The Elixir To Anxiety is Gratitude
And Thanksgiving Scones, A 90s Style Icon, Nancy Myer's Approved Sheets and more.
I have always struggled with bouts of depression. Happily, I've been in a good place for almost a year, the longest I've ever consistently felt like a normal person.
It's been my experience that depression never really goes away. It stands like a shadow, always at an arm's distance. Sometimes, the shadow is large and looming, like I can feel it breathing down my neck.
Other times, it's small, barely noticeable, and doesn't get in my way.
For the longest time, when I was in the depths of it, I would have done anything to feel better but would be utterly overwhelmed at the thought of a basic step forward.
I learned to mask to get through the days, so if you saw me, I looked and sounded like myself. I kept up with work, family, commitments, and all the things, but my dark moments were private and brutal.
I tried everything: talk therapy helped a bit, and medication, which made me feel worse. That's not always the case; sometimes, medicine is precisely what someone needs, and there should be no shame around it; it just did not work for me. I felt worse, lethargic, like someone had zapped my personality.
Luckily, after a period of feeling ok, I gained some clarity and started reevaluating everything in my life. That led to The Year I Burnt to the Ground, and ever since then, things have drastically improved.
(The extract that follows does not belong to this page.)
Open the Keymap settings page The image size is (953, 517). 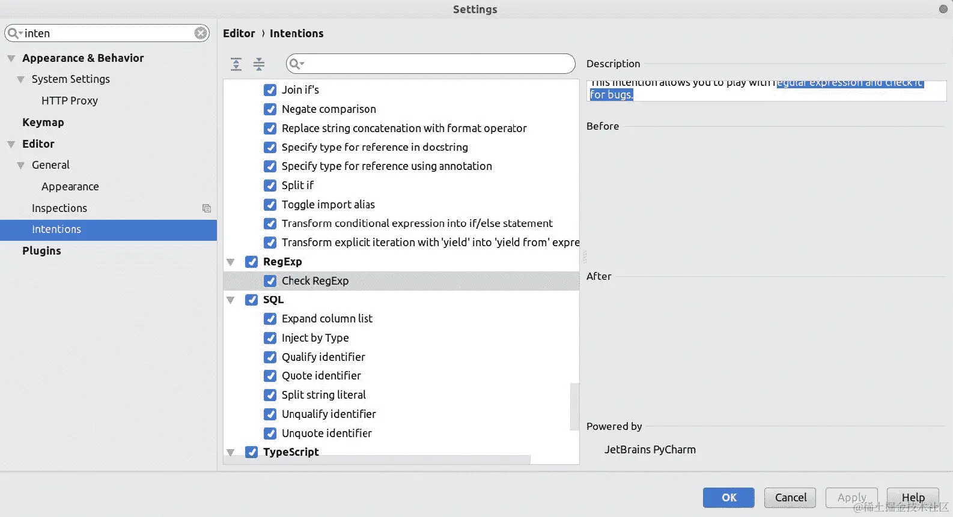tap(43, 122)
But I have to stay vigilant. Over time, I've been able to see the signs of going dark sooner, but it's sometimes hard to identify my emotions.
Am I having a regular frustrating moment, a bad day, OR am I at the doorstep of darkness?
So, getting control of the giant cloud that follows me was a crucial step in my healing. It was messy, but gratitude is one thing that pulled me out and continues to prevent me from falling back in.